All these researches, which are here summed up in a few lines, demanded long years for their accomplishment. Despairing of completing them, I abandoned them more than once to return to those labours of the laboratory in which one is always sure of skirting the truth and of acquiring fragments at least of certitude.
But while it is very interesting to explore the world of material phenomena, it is still more so to decipher men, for which reason I have always been led back to psychology.
Certain principles deduced from my researches appearing likely to prove fruitful, I resolved to apply them to the study of concrete instances, and was thus led to deal with the Psychology of Revolutions--notably that of the French Revolution.
Proceeding in the analysis of our great Revolution, the greater part of the opinions determined by the reading of books deserted me one by one, although I had considered them unshakable.

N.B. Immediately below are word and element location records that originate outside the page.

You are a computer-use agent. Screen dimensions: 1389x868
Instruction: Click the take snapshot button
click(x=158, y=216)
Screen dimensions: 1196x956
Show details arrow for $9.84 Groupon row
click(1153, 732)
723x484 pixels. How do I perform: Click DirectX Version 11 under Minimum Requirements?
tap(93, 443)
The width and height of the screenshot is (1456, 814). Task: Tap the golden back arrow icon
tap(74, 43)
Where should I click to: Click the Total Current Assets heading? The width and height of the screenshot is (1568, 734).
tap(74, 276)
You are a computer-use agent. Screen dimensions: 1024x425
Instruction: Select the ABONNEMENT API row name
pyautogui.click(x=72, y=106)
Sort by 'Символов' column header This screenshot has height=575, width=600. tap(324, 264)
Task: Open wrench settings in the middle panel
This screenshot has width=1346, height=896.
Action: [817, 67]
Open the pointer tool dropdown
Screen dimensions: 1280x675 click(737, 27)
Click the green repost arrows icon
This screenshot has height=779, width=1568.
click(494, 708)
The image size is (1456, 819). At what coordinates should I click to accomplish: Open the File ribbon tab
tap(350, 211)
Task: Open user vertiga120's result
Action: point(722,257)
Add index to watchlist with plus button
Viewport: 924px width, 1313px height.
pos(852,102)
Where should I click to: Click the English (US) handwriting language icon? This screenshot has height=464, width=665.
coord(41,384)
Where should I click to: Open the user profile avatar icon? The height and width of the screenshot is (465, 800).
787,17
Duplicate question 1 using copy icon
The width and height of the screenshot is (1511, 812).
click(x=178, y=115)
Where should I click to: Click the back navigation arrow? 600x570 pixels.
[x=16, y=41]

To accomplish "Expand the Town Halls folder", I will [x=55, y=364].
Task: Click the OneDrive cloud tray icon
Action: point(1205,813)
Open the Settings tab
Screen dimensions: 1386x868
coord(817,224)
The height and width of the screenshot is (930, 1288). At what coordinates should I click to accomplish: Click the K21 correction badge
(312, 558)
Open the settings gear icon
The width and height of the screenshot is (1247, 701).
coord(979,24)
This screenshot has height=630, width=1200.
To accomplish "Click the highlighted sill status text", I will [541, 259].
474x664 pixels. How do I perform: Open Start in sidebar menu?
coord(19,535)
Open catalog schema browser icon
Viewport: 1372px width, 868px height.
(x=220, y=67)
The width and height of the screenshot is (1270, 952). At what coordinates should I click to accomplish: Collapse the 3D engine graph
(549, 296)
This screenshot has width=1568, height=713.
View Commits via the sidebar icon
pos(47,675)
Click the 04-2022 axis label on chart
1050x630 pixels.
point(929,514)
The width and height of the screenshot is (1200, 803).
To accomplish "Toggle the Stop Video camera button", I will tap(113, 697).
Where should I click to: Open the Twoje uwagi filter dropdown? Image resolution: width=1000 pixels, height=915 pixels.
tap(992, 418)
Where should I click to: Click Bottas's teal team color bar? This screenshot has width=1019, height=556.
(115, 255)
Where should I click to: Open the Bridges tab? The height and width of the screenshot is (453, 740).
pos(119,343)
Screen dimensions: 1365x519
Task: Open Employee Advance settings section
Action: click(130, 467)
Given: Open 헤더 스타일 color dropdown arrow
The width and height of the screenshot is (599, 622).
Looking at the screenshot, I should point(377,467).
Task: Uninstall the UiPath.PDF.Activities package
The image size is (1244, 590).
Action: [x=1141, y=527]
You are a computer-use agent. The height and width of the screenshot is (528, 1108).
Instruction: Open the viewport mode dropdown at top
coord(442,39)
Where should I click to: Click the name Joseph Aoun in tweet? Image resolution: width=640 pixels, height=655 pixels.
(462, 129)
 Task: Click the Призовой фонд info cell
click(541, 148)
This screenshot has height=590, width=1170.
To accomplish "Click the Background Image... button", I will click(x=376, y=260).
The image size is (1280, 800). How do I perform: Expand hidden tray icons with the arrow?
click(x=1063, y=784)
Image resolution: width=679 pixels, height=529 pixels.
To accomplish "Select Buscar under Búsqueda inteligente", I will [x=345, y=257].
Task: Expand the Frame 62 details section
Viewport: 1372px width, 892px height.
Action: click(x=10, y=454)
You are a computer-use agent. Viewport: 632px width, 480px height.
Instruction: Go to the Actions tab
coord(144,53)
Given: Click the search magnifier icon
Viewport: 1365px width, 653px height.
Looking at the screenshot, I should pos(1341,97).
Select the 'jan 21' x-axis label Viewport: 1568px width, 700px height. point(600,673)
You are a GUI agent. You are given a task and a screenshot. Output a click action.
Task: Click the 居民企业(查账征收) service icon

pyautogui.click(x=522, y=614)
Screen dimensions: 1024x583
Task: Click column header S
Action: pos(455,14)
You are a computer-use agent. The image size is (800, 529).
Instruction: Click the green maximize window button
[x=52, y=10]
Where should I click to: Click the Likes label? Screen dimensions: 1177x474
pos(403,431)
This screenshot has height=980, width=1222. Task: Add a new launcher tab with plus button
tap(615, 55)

To explain this period we must consider it as a whole, as many historians have done. It is composed of phenomena simultaneous but independent of one another.
Each of its phases reveals events engendered by psychological laws working with the regularity of clockwork. The actors in this great drama seem to move like the characters of a previously determined drama. Each says what he must say, acts as he is bound to act.
To be sure, the actors in the revolutionary drama differed from those of a written drama in that they had not studied their parts, but these were dictated by invisible forces.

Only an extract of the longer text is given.